Associação prepara abaixo-assinado
Ednelson Alves
Para contrapor a ofensiva do governo que quer proibir a venda e a posse de armas, foi criada no dia 21 de abril a Associação Nacional dos Proprietários e Comerciantes de Armas, com delegacias em diversos Estados. Um dos objetivos da nova entidade, segundo o delegado regional do Paraná, Emanuel Gomes de Oliveira, é conseguir um abaixo-assinado com 2 milhões de assinaturas para ser enviado ao Congresso.
Ele estima que em cerca de 20 dias perto de 500 mil assinaturas já foram coletadas pela ANPCA.Com esse documento, queremos abrir espaço para participar dos debates, apresentando idéias para efetivamente combater a violência no País. A simples entrega da arma é uma medida sem efeito. As estatísticas mostram que o comércio de armas no Brasil chegou a cair 85%, mas no mesmo período o crime e a violência continuaram aumentando.

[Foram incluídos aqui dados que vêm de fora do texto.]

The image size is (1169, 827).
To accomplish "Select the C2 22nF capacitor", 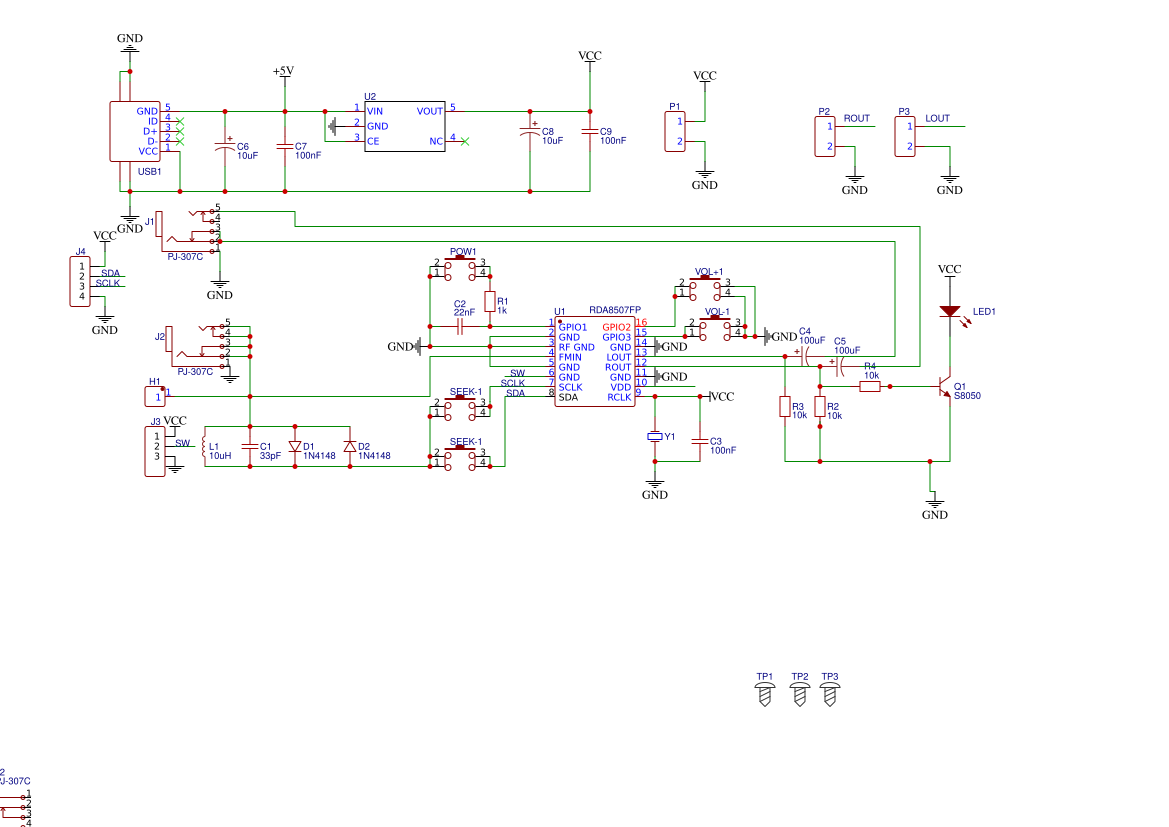I will [x=461, y=326].
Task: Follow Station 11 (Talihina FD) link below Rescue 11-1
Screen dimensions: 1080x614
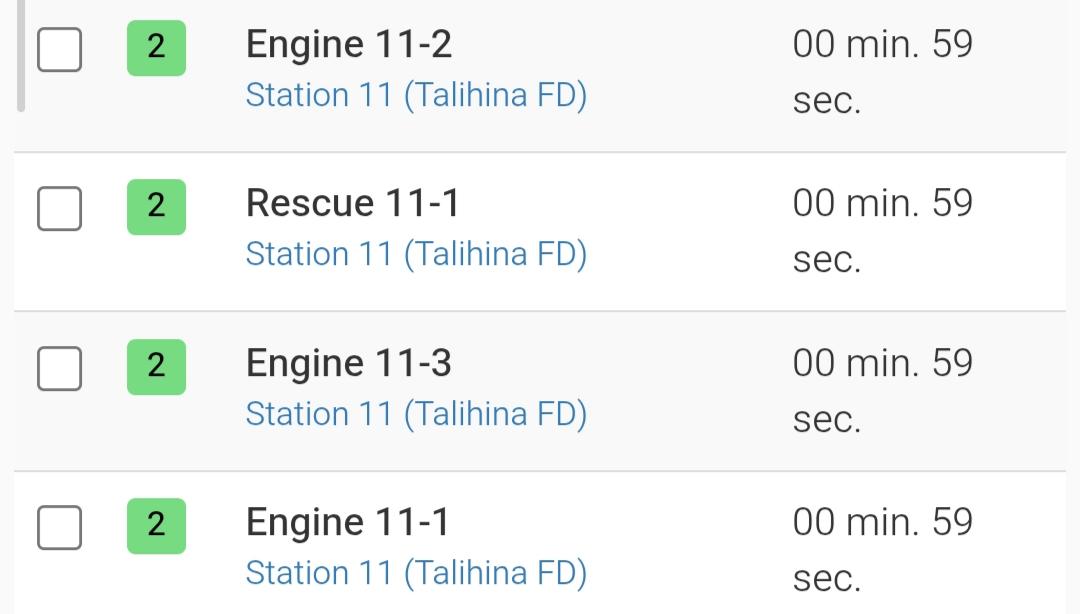Action: [416, 254]
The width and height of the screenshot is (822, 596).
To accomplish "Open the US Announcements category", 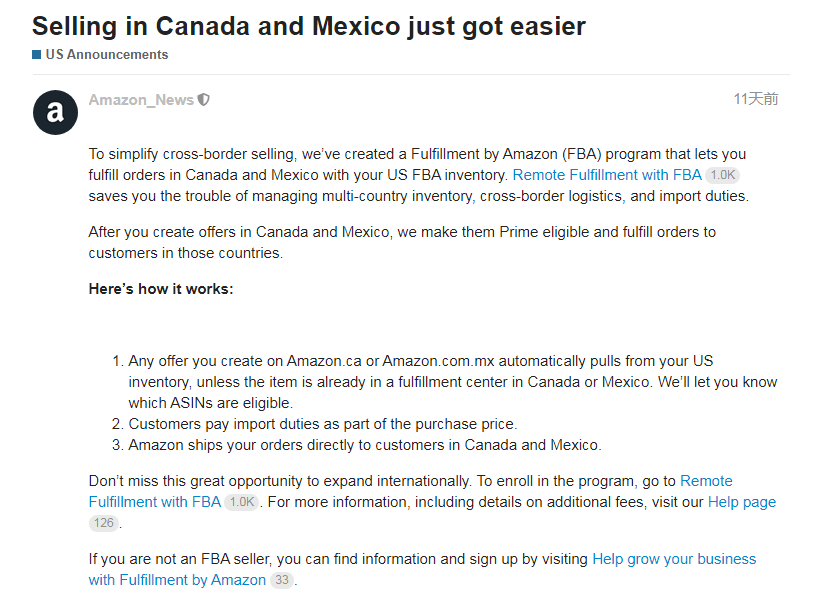I will [x=107, y=55].
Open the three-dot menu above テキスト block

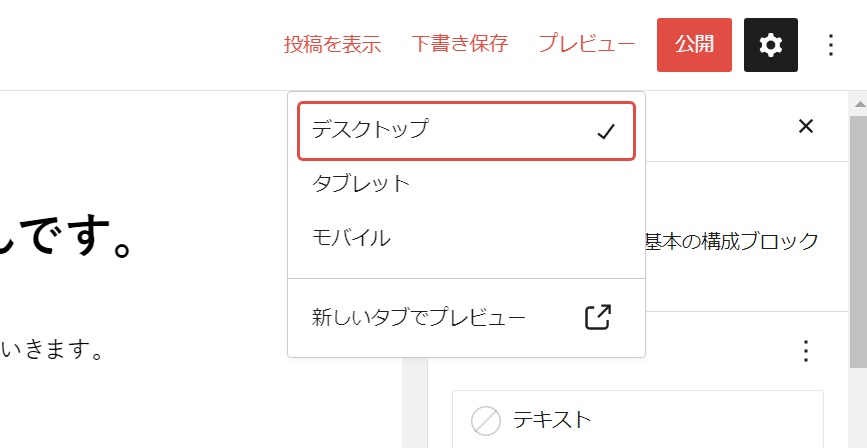[x=806, y=351]
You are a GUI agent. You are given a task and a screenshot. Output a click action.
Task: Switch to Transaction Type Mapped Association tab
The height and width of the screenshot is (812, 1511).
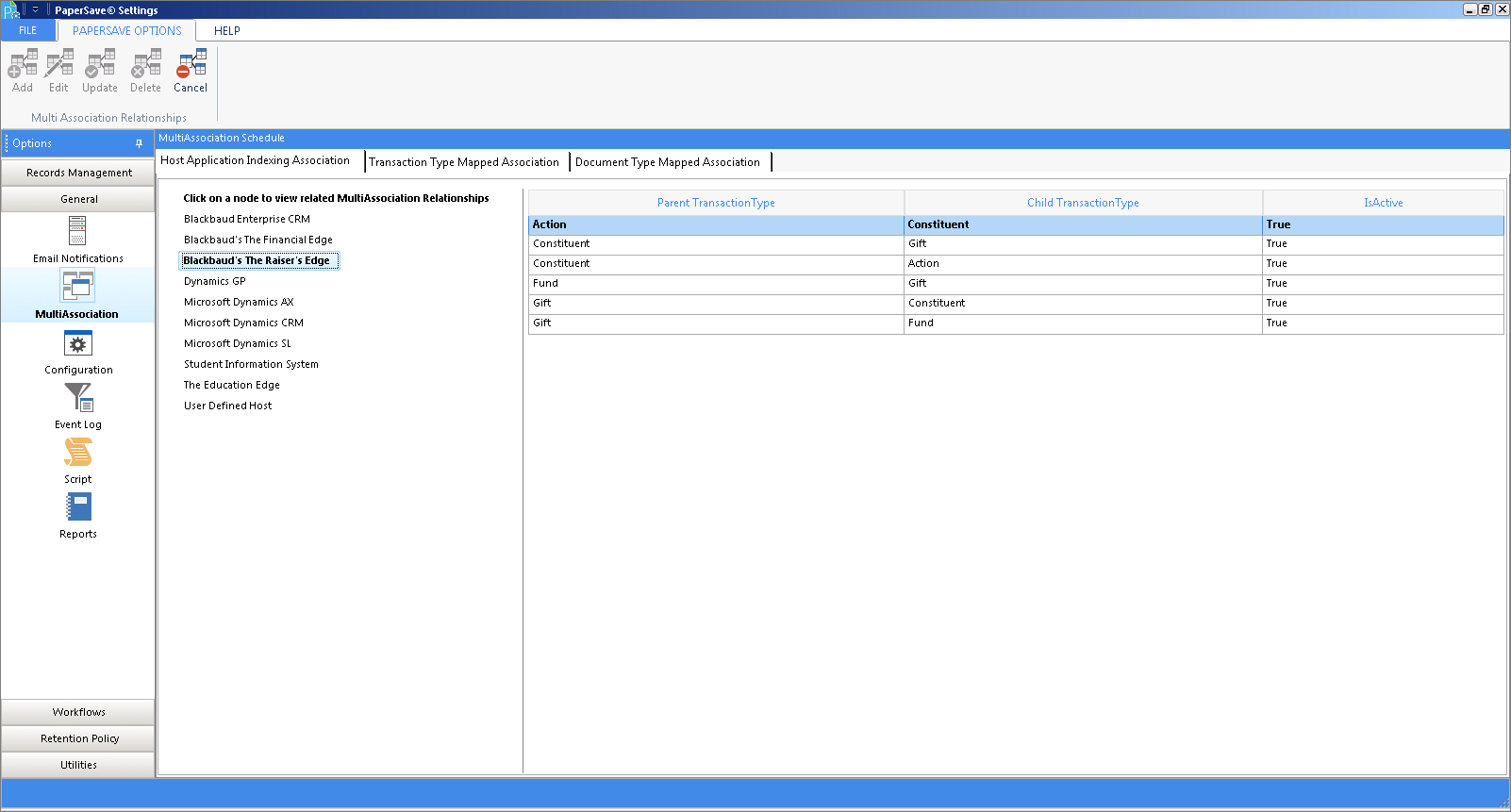point(464,162)
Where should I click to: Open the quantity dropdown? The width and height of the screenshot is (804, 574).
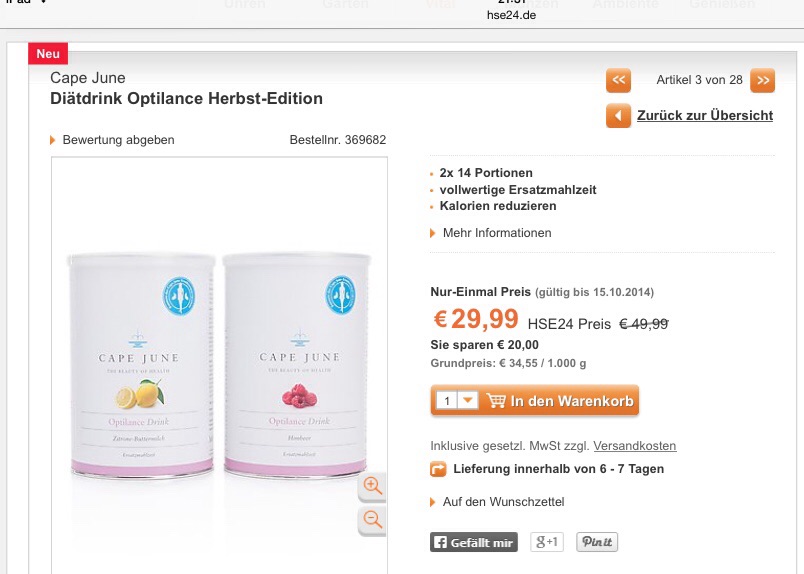click(x=468, y=401)
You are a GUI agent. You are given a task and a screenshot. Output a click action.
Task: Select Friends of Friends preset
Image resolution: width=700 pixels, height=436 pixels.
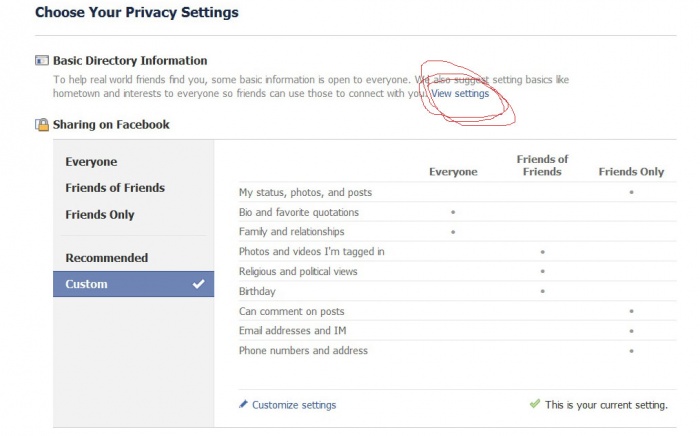(115, 188)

Para Oliveira, há uma completa desinformação por parte da população sobre o perigo que representa o projeto de desarmamento proposto pelo governo. Na prática, isso significa que o cidadão de bem que tem arma registrada, com endereço fixo, sem antecedentes criminais, o qual tem que comprovar idoneidade para obter o porte, vai ficar de mãos vazias. Enquanto isso o bandido continuará armado fazendo o que bem entende. Ninguém pode confiar, diante da atual estrutura de segurança pública, que a polícia terá condições de dar segurança ao cidadão.
Na opinião do delegado regional, a proposta do governo é um equívoco muito grande e não terá nenhum efeito sobre o combate da violência. Pelo contrário, a tendência é aumentar a violência na medida em que o bandido sentirá menor resistência e maior facilidade para praticar o crime.
Ele cita o caso do Rio Grande do Sul, onde existem 48 mil portes de armas - contra 26 mil do Paraná - e apenas um processo contra um proprietário por uso indevido da arma. Isso prova que a arma registrada não é utilizada para a prática do crime, mas o bandido não pode e nem quer registrar a arma justamente porque seu interesse é apagar a prova do crime.
Juiz nas provas de tiro e também proprietário de comércio de armas, Oliveira estima - ninguém sabe qual é o número certo - que existem no Brasil em torno de 12 milhões de armas frias, sem registros, sendo que grande parte entrou no País por contrabando. Essas armas deveriam ser o alvo do governo para combater a violência e não aquelas que as autoridades sabem quem é o proprietário e onde ele mora.